**Excerpted passage**

A controversial figure in the history of twentieth-century Mexican philosophy (a controversy the details of which I cannot get into here), Emilio Uranga (1921-1988) articulates what we could call Existentialism “a la Mexicana”, Mexican existentialism, or (M)existentialism. Uranga’s (M)existentialism, like its French or German varieties, is rooted in the notion that human existence is a never-ending project of precarious and uncertain becoming and overcoming. Also like its European counterparts, (M)existentialism forms itself around certain metaphysical oppositions like identity and difference, university and particularity, and, crucially, essence and existence.
The socio-cultural entity recognised historically and politically as “Mexico” lends a non-negotiable material ground to (M)existentialism. In fact, Uranga’s philosophising emerges from the suspicion that philosophical universality and generality are themselves historical constructs serving the interests of European colonial power. Thus, he says in his Análisis del ser del mexicano (1952), “we are not certain of the existence of man in general …[or of] what passes itself off as man in general, namely, generalized European humanity.” The movement away from this doubtful “man in general” requires a return to origins, that is, to Uranga’s own, particular, lived circumstance, where the generalisations of European philosophy will not always fit.
Maurice Merleau-Ponty visited Mexico City in the spring of 1947 at the invitation of Mexico City’s burgeoning existentialist community. In the aftermath of that occasion, Uranga published a reflection on a conversation with Merleau-Ponty in a Mexico City newspaper of the day. In that column, “Dialogo con Merleau-Ponty,” Uranga writes:
“Definitively, what decides the value of existentialism is its capacity to lend ground to a systematic description of human existence, but not of human existence in the abstract, but of a situated human existence, in a situation, of a human existence located in a determinate geographic habitat, in a social and cultural space also determined and with a precise historical legacy.”
In this brief articulation of the “value of existentialism” we find the reasons as to why and how existentialism appealed to Mexican philosophers, and specifically to Uranga himself. Regarding the “why”, it was the European philosophical position that held the most promise for a proper philosophical encounter with the Mexican circumstance, or what Uranga calls, the “determinate geographic habitat”. That he refers to the circumstance as a “habitat” seeks to suggest the complexity of Mexico as both a national-geographic space and as an idea (for writers, artists, politics, philosophy, etc.). “Habitat”, from Latin, habitare, “to dwell”, or to inhabit, refers to the dwelling-place or habitation of individuals and communities. It is the place where one thinks, builds, lives, and dies. But more than dwelling in or inhabiting the habitat, the habitat itself also inhabits persons through social and cultural sanctions, histories, habits, and the internalisations of experiential modes of being belonging to the determinate habitation. For Uranga, existentialism presents itself as the “capacity” to engage the habitat, in which one dwells and which dwells in one, so as to reveal those modes of being.

**The problem**
Resume the passage on Emilio Uranga's Mexican existentialism from where it stops. The items that come next have no connection to the passage on Emilio Uranga's Mexican existentialism.

**Items**
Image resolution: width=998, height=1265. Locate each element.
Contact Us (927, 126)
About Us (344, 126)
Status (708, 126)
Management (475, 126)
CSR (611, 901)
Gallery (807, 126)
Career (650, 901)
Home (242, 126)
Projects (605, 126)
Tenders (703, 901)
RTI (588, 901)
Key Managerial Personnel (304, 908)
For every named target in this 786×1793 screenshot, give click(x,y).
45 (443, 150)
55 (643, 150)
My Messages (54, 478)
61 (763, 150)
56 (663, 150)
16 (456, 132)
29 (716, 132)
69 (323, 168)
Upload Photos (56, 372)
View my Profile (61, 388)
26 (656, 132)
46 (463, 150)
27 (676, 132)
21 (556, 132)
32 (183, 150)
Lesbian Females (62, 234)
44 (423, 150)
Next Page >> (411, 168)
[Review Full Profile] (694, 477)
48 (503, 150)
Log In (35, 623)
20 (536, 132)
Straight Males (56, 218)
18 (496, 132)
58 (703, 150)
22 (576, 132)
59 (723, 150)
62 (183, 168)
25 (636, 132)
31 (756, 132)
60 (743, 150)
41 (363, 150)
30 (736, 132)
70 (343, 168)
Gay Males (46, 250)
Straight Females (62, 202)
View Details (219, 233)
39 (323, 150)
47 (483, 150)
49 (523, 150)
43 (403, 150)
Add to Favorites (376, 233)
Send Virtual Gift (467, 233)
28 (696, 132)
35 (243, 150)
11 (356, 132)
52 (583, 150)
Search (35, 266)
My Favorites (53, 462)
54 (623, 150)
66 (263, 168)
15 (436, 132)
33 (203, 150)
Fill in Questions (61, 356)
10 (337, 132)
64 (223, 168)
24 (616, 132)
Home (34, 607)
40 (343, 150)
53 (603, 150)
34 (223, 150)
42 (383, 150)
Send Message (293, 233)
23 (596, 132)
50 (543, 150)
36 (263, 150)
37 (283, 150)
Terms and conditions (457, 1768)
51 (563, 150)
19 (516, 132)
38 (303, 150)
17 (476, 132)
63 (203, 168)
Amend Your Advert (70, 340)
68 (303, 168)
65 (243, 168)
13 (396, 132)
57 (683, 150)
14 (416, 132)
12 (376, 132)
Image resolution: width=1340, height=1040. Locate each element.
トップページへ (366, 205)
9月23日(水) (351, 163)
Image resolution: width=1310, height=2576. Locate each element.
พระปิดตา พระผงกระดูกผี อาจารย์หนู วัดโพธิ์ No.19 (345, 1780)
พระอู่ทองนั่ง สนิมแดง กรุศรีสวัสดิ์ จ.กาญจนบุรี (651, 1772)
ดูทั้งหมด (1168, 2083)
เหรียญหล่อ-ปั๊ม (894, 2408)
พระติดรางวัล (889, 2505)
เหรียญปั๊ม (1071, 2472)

**Output of the exercise**
With this focus on a determinate habitat, or circumstance, the value of existentialism for Mexican philosophers is thus its promise to legitimate the philosophical concern for Mexico’s uniqueness (reflected primarily in its history and customs). This is, indeed, what Mexican existentialists like Uranga heard in the existentialist mantra that says “existence precedes essence”, namely, that that which is particularly Mexican takes priority over that which is generally human, or, said differently, they heard a justification for the privileging of the concrete over the abstract, the particular over the universal, and the contingent over the permanent.
The truths that existential analysis promised to legitimate would not be those that reason or rational processes would legitimate; these would be truths legitimated in immediately lived experiences, a source of epistemic and philosophical justification Uranga calls “corazonadas”.
Corazonada literally translates to “intuition”, or “a feeling”, or “a presentiment”. However, the word comes from “Corazon”, Spanish for “heart”. Thus, a corazonada is something relating to the heart. More than intuition understood in the philosophical sense, it means a feeling rooted in heartfelt certainty. Unlike in the Western tradition, especially as we find it in Descartes, Kant, and Husserl, the intuition that “corazonada” mirrors is less mental and more bodily, more emotive, reminding one of Pascal’s oft quoted truth that “the heart has its reasons”. A “corazonada” is thus a reason of the heart, a “heartfelt intimation” or, even, an “emotive intuition”.
Corazonadas grant access to the mysteries of Mexican being; they are heartfelt intimations that reveal the secrets of existence. Its echoes to Pascal are not addressed by Uranga or by other Mexican existentialists who gestured to it, but they are certainly clear. The upside of using corazonadas as sources of truth, moreover, is that the emotional habitat or circumstance is as significant as the material habitat or circumstance, so that those modes of being a Mexican are given immediately to anyone who can invest, or inhabit, or dwell, in the Mexican circumstance. Uranga calls his corazonada-influenced methodology “auscultation”, a term that in other contexts refers to the act of carefully listening to the human body so as to reveal its internal processes. In (M)existentialism, auscultation is the method whereby the depths of Mexican being are explored with heartfelt feelings and emotive intuitions.
What existential auscultation reveals is that Mexican being is (1) accidental and (2) insufficient, constituted by (3) nepantla and (4) zozobra.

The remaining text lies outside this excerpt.